▶ DOCUMENT TEXT
[start]

Wrangler said enough was enough. Just as had the duck
hunters who came puttering in about the time we
arrived at the landing, and the young teenager who had
jumped from the boat leaving his shotgun behind to
waddle quickly in his baggy browns to the pickup.
Wrangler wasnt blowing hot breath onto his cold
hands, although he could have. He held his hand out.
"My fingers," he said, "are frozen. I just can't
handle the cold any longer."
He wasn't getting an argument from me.
Funny how just a weekend or so ago Wes Konzin and a
crew of us camped on a river island and canoed through
the most incredible scenery towing a stringer of
catfish. A golden river, if you will, thanks to the
colorful canopy. That was just about perfect fall
weather. Warm. Sunny.
Our canoe trip crossed my mind as I snuggled deep
under the covers early Sunday morning. Then I noticed
the leaves outside the bedroom window. It seemed the
wind, and the cold temperatures that came with it and
has battered us ever since, had subsided.
As I laid in my quilt-warmth staring through the
window, I had one of those decidedly mental chats.
You've earned a day of rest and relaxation, so stay
put. Yet there were the leaves. If dressed properly
for the elements, one could canoe into the shallow
bays for some late season bluegill and crappies. After
all, what fisher is not excited about the pre-winter
bite. That's when the "hogs" are in the bay. The
"hogs," the "slabs," the "big'uns." Why lay in bed
when you could be filling a frying pan.
Once the Earl Gray was steeping I gave Wrangler a
call down in Renville. He, too, had his eyes on the
quiet leaves. "I could go for some late season
nymphing, but give me time to replace a trailer
light." October is late season? An hour or so later we
were at the access pulling the canvas off his boat. As
we worked, the duck hunters motored in. "Great day for
ducks, eh?" shouted Wrangler in a friendly greeting.
"Got two," came the reply.
The kid was soon huddled in the pickup blowing warmth
into his hands. His father wasted little time stowing
the decoys, including one with battery-driven wings.
"Look at it this way," I told Wrangler. "Our arms will
be in constant motion. We'll stay warm."
"It's my hands I'm worried about," he said.
Indeed. Fly fishers are in constant hand contact with
their lines and frigid water is unavoidable. That and
the droplets freezing over the line guides. Some
people spray cooking oil on their guides to keep them
open.
These cold and miserable moments are part of duking
it out with a coming winter. Once a couple of us were
fishing trout at Deckers, an incredibly beautiful
portion of the South Platte before it drops into
Waterton Canyon near Denver, in a near-blinding snow
storm. Here we have blizzards. In Colorado, powdery
snow just seems to drop like a cold, puffy blanket
from the sky. Despite being a "soft" snow, it is cold.
Your fingers, already numb from stripping in and
casting the line, feel colder because of the falling
snow. It's beautiful but cold beyond belief.

[end]

▶ MATERIAL
[start]

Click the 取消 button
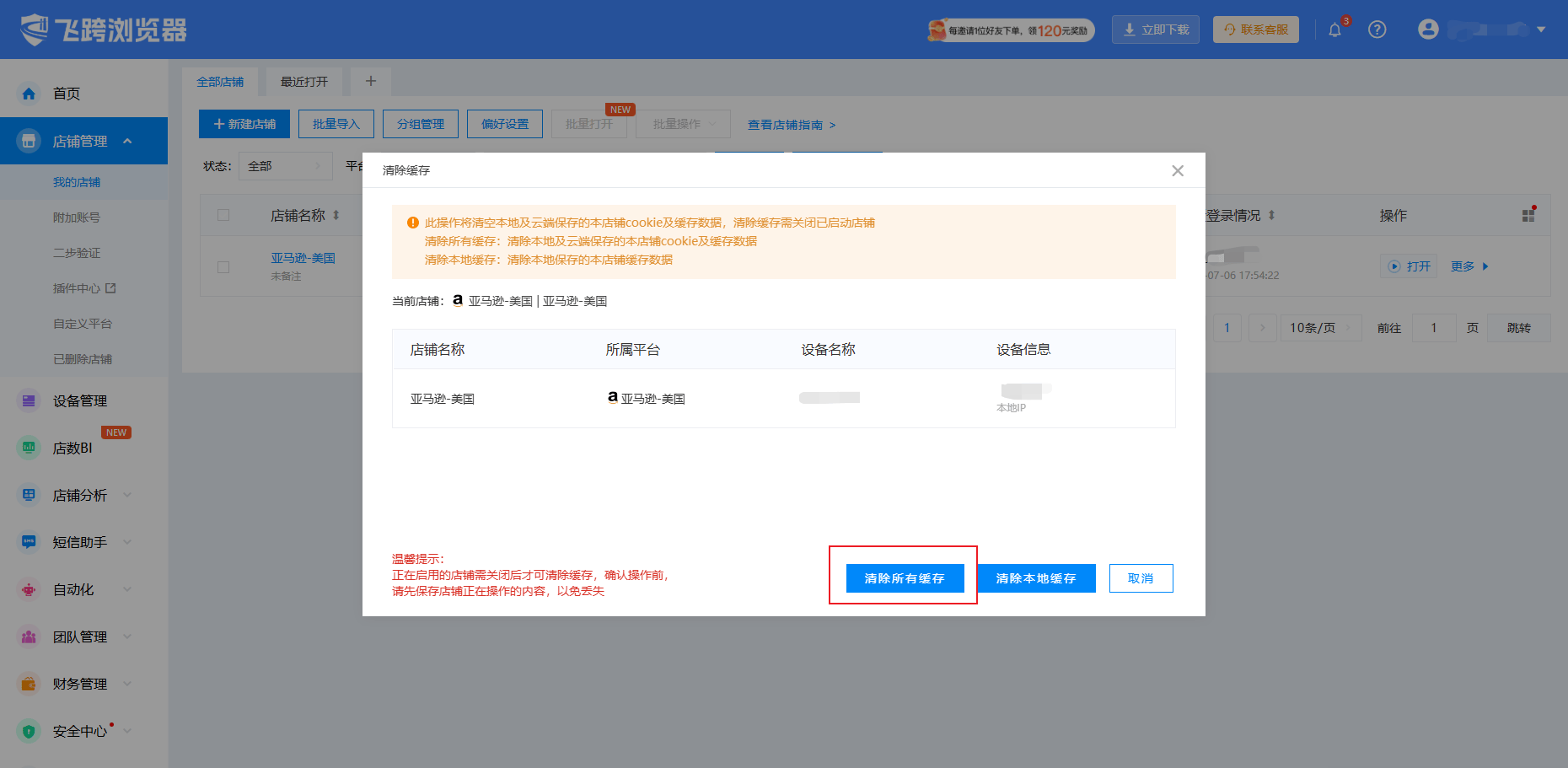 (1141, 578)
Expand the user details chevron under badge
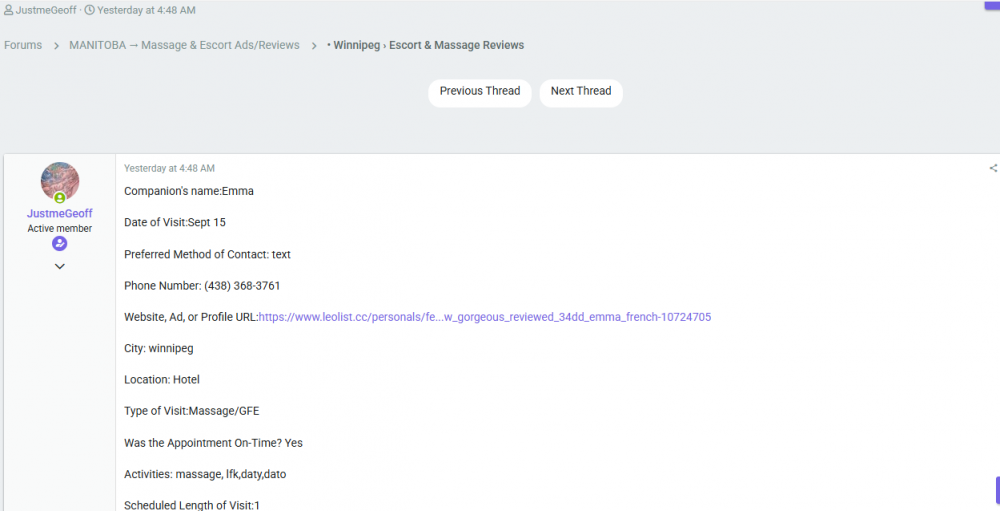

[end]

▶ EXERCISE A
Name every kind of fish mentioned in the fishing column.
▶ EXERCISE B
Write out the passage of the fishing column word for word, starting at "Our canoe trip" and ending at "since, had subsided.".
Use only the fishing column as your source.

▶ COMPLETE OUTPUT A
catfish, bluegill, crappies, trout

▶ COMPLETE OUTPUT B
Our canoe trip crossed my mind as I snuggled deep
under the covers early Sunday morning. Then I noticed
the leaves outside the bedroom window. It seemed the
wind, and the cold temperatures that came with it and
has battered us ever since, had subsided.